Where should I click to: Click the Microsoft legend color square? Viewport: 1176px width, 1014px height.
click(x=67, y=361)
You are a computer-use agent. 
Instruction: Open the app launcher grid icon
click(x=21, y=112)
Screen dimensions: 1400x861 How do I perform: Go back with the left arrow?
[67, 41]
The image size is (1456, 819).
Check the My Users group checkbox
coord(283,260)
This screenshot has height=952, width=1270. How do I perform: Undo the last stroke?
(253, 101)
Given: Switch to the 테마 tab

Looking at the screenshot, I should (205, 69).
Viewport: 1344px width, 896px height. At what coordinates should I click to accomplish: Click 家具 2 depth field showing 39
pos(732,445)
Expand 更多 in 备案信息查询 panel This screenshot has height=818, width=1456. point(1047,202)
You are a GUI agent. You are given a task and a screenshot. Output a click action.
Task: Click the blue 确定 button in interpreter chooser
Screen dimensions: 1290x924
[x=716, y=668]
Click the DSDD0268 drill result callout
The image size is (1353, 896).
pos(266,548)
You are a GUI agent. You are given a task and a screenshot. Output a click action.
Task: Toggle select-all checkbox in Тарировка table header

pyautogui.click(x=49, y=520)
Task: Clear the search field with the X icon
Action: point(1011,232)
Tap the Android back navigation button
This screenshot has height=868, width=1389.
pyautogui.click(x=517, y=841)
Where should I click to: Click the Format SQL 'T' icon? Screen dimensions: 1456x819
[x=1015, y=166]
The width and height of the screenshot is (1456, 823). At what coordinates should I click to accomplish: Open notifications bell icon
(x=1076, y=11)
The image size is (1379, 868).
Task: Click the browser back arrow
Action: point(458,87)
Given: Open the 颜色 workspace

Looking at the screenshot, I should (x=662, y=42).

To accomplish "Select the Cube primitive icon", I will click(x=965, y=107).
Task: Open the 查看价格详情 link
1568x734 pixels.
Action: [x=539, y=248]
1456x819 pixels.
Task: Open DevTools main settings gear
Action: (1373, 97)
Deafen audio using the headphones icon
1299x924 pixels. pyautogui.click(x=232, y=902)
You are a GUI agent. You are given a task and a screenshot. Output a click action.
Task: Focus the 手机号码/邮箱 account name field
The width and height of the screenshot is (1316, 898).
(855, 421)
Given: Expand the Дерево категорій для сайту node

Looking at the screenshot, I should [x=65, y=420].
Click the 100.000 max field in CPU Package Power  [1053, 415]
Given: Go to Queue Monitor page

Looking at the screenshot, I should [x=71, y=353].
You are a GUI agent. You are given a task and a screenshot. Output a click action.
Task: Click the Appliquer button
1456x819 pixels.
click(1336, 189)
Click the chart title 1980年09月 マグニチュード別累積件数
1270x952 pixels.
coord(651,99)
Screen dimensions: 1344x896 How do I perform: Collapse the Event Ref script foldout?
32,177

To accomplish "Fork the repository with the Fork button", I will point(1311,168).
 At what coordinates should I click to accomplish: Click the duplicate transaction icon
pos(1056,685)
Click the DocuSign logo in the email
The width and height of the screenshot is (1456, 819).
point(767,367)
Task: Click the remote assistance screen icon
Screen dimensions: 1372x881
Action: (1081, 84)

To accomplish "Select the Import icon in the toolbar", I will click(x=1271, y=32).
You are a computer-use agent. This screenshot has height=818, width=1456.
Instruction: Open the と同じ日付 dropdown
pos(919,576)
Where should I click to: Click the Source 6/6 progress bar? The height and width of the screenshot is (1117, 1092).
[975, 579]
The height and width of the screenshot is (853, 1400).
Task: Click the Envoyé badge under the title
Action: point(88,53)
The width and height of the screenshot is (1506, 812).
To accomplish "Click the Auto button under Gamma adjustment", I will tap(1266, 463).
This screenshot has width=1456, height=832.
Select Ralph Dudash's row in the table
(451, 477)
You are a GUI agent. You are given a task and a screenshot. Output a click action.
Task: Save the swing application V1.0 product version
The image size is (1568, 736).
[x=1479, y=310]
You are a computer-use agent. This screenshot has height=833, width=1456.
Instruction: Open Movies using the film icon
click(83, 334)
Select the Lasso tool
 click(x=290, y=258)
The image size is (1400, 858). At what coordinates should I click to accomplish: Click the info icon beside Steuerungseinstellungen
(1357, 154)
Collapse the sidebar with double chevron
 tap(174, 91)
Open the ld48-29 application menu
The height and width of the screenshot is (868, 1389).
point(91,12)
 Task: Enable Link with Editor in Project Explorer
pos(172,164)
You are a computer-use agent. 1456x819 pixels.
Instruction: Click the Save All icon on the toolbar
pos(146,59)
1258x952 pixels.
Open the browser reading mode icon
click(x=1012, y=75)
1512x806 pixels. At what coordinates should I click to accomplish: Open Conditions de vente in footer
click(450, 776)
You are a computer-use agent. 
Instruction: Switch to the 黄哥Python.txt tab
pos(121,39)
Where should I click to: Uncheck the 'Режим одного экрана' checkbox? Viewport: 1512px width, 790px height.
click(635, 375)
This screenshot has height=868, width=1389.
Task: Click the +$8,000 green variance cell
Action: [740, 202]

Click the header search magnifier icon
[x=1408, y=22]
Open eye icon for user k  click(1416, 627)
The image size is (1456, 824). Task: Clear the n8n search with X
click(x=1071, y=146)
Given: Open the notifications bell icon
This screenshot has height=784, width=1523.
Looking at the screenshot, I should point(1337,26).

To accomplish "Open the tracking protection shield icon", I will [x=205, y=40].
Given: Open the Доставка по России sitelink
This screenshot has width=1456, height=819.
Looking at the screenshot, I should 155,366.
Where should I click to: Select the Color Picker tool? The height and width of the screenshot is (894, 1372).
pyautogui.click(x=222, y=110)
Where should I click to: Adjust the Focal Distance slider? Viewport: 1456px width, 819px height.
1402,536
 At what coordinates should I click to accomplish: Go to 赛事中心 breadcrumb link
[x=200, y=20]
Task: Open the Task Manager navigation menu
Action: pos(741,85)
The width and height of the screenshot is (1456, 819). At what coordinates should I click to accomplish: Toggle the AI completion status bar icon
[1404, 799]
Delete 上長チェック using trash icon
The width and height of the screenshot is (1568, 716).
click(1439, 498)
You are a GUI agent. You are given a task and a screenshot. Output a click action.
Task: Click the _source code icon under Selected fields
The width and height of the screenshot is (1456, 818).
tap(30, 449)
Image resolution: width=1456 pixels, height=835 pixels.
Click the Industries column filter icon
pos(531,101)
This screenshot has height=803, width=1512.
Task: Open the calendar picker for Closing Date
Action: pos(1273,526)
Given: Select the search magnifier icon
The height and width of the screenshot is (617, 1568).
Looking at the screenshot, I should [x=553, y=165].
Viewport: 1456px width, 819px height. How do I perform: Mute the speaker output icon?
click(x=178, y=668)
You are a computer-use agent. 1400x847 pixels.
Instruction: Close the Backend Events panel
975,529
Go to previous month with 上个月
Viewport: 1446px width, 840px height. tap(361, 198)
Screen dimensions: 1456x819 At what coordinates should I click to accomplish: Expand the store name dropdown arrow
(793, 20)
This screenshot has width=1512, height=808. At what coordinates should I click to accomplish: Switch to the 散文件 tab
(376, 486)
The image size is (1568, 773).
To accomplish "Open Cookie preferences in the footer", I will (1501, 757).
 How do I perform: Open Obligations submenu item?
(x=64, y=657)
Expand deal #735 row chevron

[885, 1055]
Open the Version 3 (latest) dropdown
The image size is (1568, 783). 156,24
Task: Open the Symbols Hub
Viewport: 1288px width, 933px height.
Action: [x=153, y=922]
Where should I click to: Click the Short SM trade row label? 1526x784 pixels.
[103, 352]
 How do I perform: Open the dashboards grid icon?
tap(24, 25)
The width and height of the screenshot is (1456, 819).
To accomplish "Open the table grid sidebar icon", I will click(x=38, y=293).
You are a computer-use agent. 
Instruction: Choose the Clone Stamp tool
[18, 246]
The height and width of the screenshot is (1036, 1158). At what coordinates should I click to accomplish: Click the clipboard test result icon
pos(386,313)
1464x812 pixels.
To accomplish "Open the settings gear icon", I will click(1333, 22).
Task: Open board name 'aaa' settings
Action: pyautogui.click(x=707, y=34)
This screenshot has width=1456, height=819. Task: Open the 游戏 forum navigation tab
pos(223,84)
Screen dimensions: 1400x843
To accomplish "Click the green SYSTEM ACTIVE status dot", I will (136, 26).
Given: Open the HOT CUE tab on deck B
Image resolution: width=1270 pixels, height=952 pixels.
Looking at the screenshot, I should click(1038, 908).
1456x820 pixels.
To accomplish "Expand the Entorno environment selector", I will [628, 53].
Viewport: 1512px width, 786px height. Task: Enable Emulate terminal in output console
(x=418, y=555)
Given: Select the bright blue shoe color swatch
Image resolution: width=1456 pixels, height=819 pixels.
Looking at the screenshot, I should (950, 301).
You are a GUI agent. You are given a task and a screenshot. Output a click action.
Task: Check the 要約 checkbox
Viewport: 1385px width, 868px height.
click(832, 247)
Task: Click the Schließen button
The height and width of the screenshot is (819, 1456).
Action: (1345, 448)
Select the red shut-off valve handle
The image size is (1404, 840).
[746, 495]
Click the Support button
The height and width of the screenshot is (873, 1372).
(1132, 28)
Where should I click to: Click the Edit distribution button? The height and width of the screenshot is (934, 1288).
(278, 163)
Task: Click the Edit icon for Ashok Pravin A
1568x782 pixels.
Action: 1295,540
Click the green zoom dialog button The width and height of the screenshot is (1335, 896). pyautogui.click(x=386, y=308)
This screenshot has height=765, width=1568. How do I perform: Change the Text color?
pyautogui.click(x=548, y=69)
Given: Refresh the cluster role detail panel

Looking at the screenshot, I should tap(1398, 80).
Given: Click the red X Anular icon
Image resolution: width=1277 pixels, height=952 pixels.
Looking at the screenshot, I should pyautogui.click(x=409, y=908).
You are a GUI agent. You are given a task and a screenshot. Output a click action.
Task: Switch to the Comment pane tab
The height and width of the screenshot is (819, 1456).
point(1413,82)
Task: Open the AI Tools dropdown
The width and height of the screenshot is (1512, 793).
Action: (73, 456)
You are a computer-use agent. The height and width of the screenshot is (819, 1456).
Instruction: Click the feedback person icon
☆ ☆ ☆ ☆
### [PROBLEM TO WORK ON]
Among the entries above, the lines between the ones containing "Task: Click the _source" and "Image resolution: width=1456 pixels, height=835", inclusive, are to be transcribed exactly. No other line is to be given.

### [RESULT OF THE TASK]
Task: Click the _source code icon under Selected fields
The width and height of the screenshot is (1456, 818).
tap(30, 449)
Image resolution: width=1456 pixels, height=835 pixels.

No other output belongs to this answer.